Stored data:
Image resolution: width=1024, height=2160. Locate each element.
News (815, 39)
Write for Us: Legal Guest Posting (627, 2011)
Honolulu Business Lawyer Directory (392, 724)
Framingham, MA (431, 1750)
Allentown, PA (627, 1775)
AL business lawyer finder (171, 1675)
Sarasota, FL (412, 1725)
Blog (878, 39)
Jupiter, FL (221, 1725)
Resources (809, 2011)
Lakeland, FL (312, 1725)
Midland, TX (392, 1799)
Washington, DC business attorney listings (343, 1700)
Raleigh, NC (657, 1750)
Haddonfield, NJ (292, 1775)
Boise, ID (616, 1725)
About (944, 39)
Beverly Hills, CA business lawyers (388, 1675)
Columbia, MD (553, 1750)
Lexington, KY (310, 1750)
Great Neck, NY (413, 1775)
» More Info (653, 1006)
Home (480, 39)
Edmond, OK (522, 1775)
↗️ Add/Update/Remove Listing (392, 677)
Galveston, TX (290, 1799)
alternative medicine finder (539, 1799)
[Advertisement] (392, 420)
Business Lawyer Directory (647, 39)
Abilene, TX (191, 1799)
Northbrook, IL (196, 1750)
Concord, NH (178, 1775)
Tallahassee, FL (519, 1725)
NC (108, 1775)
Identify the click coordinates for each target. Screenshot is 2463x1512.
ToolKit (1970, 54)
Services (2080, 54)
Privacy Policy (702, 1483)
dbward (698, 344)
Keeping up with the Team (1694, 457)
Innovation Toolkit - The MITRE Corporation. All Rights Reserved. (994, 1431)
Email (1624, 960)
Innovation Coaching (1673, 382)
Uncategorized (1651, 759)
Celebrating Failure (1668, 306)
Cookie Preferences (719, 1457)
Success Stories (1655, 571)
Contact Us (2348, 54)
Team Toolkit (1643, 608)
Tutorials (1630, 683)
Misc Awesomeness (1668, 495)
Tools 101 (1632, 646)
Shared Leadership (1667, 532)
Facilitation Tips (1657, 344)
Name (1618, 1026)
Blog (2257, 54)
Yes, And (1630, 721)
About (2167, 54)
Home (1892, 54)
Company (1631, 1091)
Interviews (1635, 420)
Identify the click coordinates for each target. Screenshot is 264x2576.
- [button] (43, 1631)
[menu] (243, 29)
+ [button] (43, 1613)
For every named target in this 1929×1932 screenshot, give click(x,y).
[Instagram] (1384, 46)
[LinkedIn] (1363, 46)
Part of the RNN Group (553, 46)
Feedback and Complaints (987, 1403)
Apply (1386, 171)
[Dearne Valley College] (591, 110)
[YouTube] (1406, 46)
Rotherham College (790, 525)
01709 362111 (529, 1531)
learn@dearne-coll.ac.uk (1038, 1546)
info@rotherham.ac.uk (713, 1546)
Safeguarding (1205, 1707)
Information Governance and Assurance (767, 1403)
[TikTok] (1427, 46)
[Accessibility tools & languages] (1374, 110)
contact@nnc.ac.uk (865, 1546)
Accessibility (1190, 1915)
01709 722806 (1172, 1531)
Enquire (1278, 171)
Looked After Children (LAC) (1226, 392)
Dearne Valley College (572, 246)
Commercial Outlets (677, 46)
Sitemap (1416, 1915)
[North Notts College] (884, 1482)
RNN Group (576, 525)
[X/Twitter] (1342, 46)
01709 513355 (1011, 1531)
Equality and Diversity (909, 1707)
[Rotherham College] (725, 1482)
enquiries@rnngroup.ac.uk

*The problem*.
Go through the entries above and write each one out exactly.

*Result*.
Image resolution: width=1024, height=2160. Locate each element.
News (815, 39)
Write for Us: Legal Guest Posting (627, 2011)
Honolulu Business Lawyer Directory (392, 724)
Framingham, MA (431, 1750)
Allentown, PA (627, 1775)
AL business lawyer finder (171, 1675)
Sarasota, FL (412, 1725)
Blog (878, 39)
Jupiter, FL (221, 1725)
Resources (809, 2011)
Lakeland, FL (312, 1725)
Midland, TX (392, 1799)
Washington, DC business attorney listings (343, 1700)
Raleigh, NC (657, 1750)
Haddonfield, NJ (292, 1775)
Boise, ID (616, 1725)
About (944, 39)
Beverly Hills, CA business lawyers (388, 1675)
Columbia, MD (553, 1750)
Lexington, KY (310, 1750)
Great Neck, NY (413, 1775)
» More Info (653, 1006)
Home (480, 39)
Edmond, OK (522, 1775)
↗️ Add/Update/Remove Listing (392, 677)
Galveston, TX (290, 1799)
alternative medicine finder (539, 1799)
[Advertisement] (392, 420)
Business Lawyer Directory (647, 39)
Abilene, TX (191, 1799)
Northbrook, IL (196, 1750)
Concord, NH (178, 1775)
Tallahassee, FL (519, 1725)
NC (108, 1775)
Identify the click coordinates for each target. Screenshot is 2463x1512.
ToolKit (1970, 54)
Services (2080, 54)
Privacy Policy (702, 1483)
dbward (698, 344)
Keeping up with the Team (1694, 457)
Innovation Toolkit - The MITRE Corporation. All Rights Reserved. (994, 1431)
Email (1624, 960)
Innovation Coaching (1673, 382)
Uncategorized (1651, 759)
Celebrating Failure (1668, 306)
Cookie Preferences (719, 1457)
Success Stories (1655, 571)
Contact Us (2348, 54)
Team Toolkit (1643, 608)
Tutorials (1630, 683)
Misc Awesomeness (1668, 495)
Tools 101 (1632, 646)
Shared Leadership (1667, 532)
Facilitation Tips (1657, 344)
Name (1618, 1026)
Blog (2257, 54)
Yes, And (1630, 721)
About (2167, 54)
Home (1892, 54)
Company (1631, 1091)
Interviews (1635, 420)
Identify the click coordinates for each target. Screenshot is 264x2576.
- [button] (43, 1631)
[menu] (243, 29)
+ [button] (43, 1613)
For every named target in this 1929×1932 screenshot, give click(x,y).
[Instagram] (1384, 46)
[LinkedIn] (1363, 46)
Part of the RNN Group (553, 46)
Feedback and Complaints (987, 1403)
Apply (1386, 171)
[Dearne Valley College] (591, 110)
[YouTube] (1406, 46)
Rotherham College (790, 525)
01709 362111 (529, 1531)
learn@dearne-coll.ac.uk (1038, 1546)
info@rotherham.ac.uk (713, 1546)
Safeguarding (1205, 1707)
Information Governance and Assurance (767, 1403)
[TikTok] (1427, 46)
[Accessibility tools & languages] (1374, 110)
contact@nnc.ac.uk (865, 1546)
Accessibility (1190, 1915)
01709 722806 (1172, 1531)
Enquire (1278, 171)
Looked After Children (LAC) (1226, 392)
Dearne Valley College (572, 246)
Commercial Outlets (677, 46)
Sitemap (1416, 1915)
[North Notts College] (884, 1482)
RNN Group (576, 525)
[X/Twitter] (1342, 46)
01709 513355 (1011, 1531)
Equality and Diversity (909, 1707)
[Rotherham College] (725, 1482)
enquiries@rnngroup.ac.uk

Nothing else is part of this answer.